Radheyshyam Ramkumar Morarka (26 March 1923 – 28 May 1995) was a member of Lok Sabha from Jhunjhunu in Rajasthan. He was elected to first Lok Sabha in 1952, from Jhunjhunu (Jhunjhunu & Sri Ganganagar) constituency in Rajasthan as a candidate of Indian National Congress. He was a member of Rajya Sabha from 1978 to 1984. He died in 1995. He studied for B Com at Sydenham College of Commerce in Mumbai and was awarded the gold medal. Member of Public Accounts committee, estimates committee etc. whilst a member of Parliament. he represented the country on various delegations to foreign countries

== Personal life ==
Late Sh. RR Morarka was born in 1923 in Nawalgarh town of Rajasthan's Shekhawati region. After completing his schooling in Nawalgarh, he went to Mumbai to undertake higher education.
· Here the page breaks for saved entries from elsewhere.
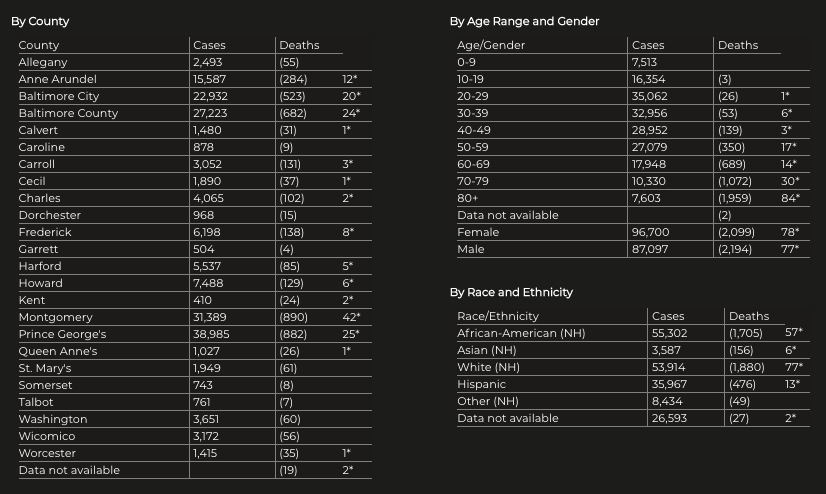
Task: Select the Female row label
Action: point(478,232)
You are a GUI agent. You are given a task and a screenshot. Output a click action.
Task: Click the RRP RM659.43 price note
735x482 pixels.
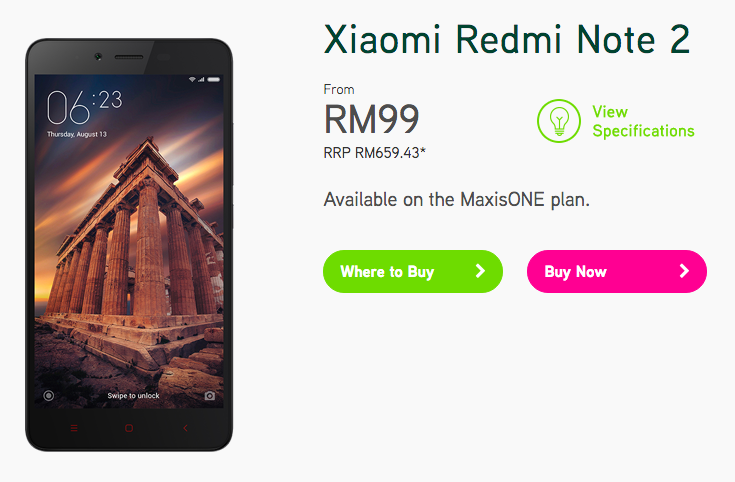[375, 153]

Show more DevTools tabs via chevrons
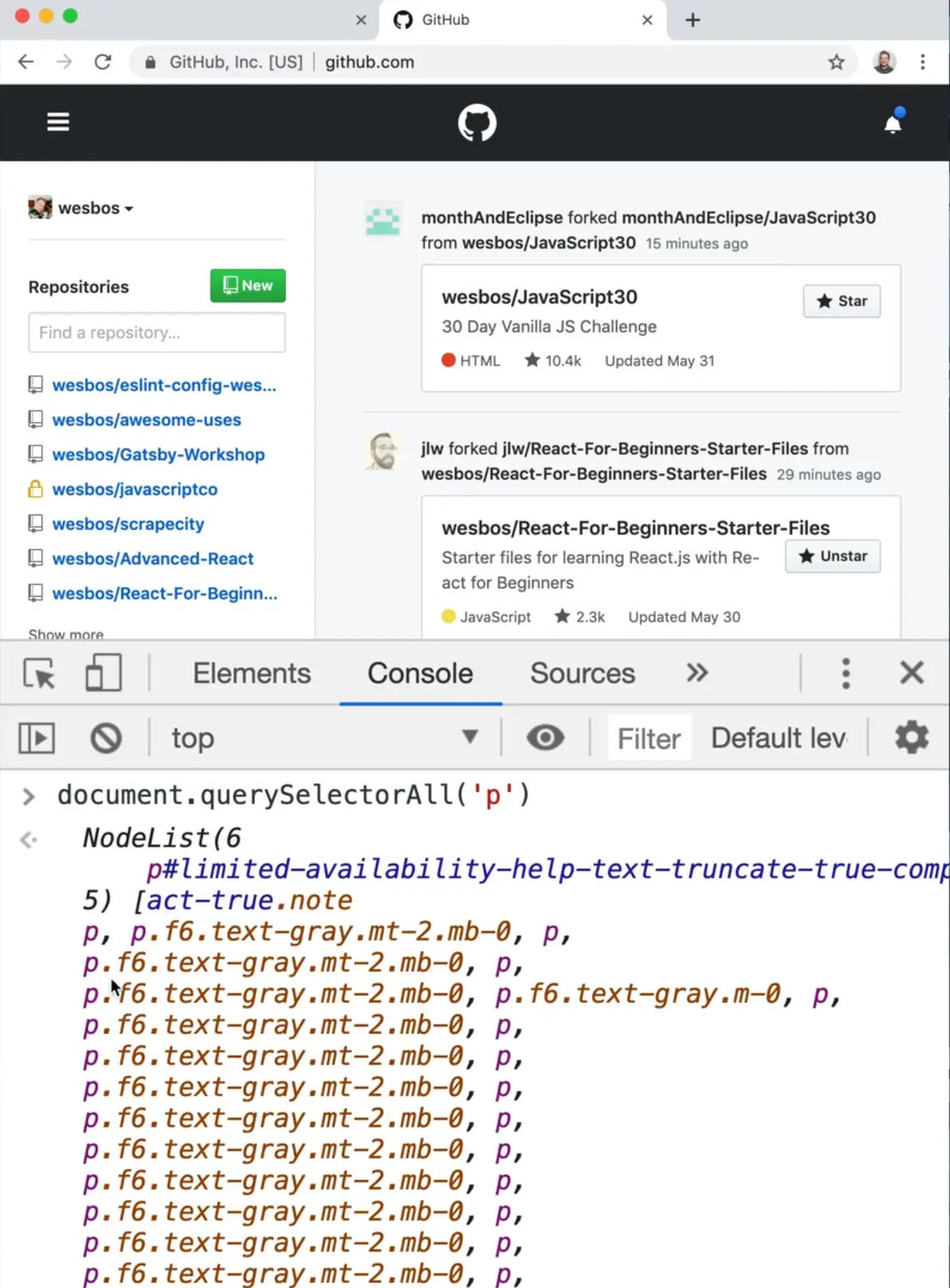coord(697,673)
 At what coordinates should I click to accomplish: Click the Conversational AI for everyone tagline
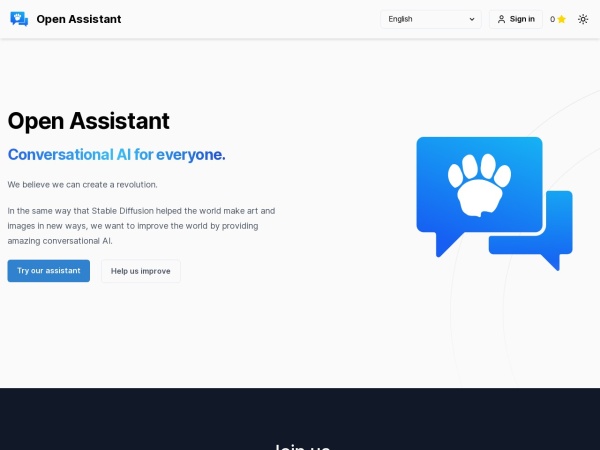pos(117,154)
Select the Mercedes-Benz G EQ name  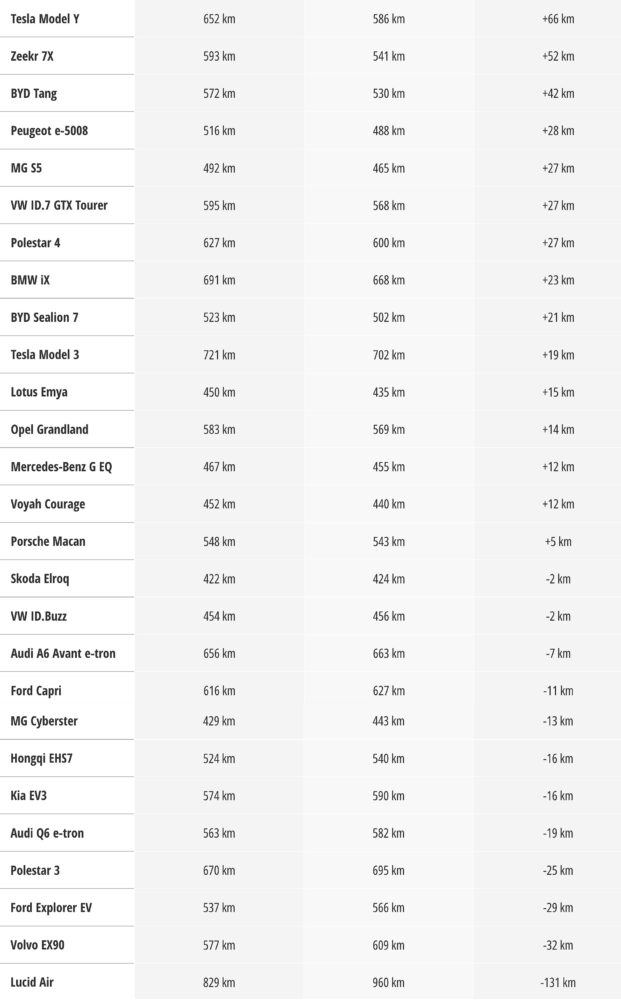(x=61, y=467)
While still being a student of the Bombay University, he joined the freedom struggle and took part in the 'Quit India' movement.

He has two sons Rajendra Prasad Morarka and Gautam Morarka.

== Political career ==
He started his parliamentary career as a member of Lok Sabha in 1952. During the country's first general elections, he contested from Jhunjhunu (Rajasthan) parliamentary constituency on a Congress ticket and won.

He was the member of the first, second and the third Lok Sabhas, from 1952 to 1967. During his membership of that house, he was a member of the various Select Committees constituted by Parliament, which included the Companies (Amendment) Bill 1953, the Income-tax (Amendment) Bill, the Life Insurance Corporation of India Bill, etc.

Sh. Morarka was a Member of Rajya Sabha, representing the state of Rajasthan from April, 1978 to April, 1984.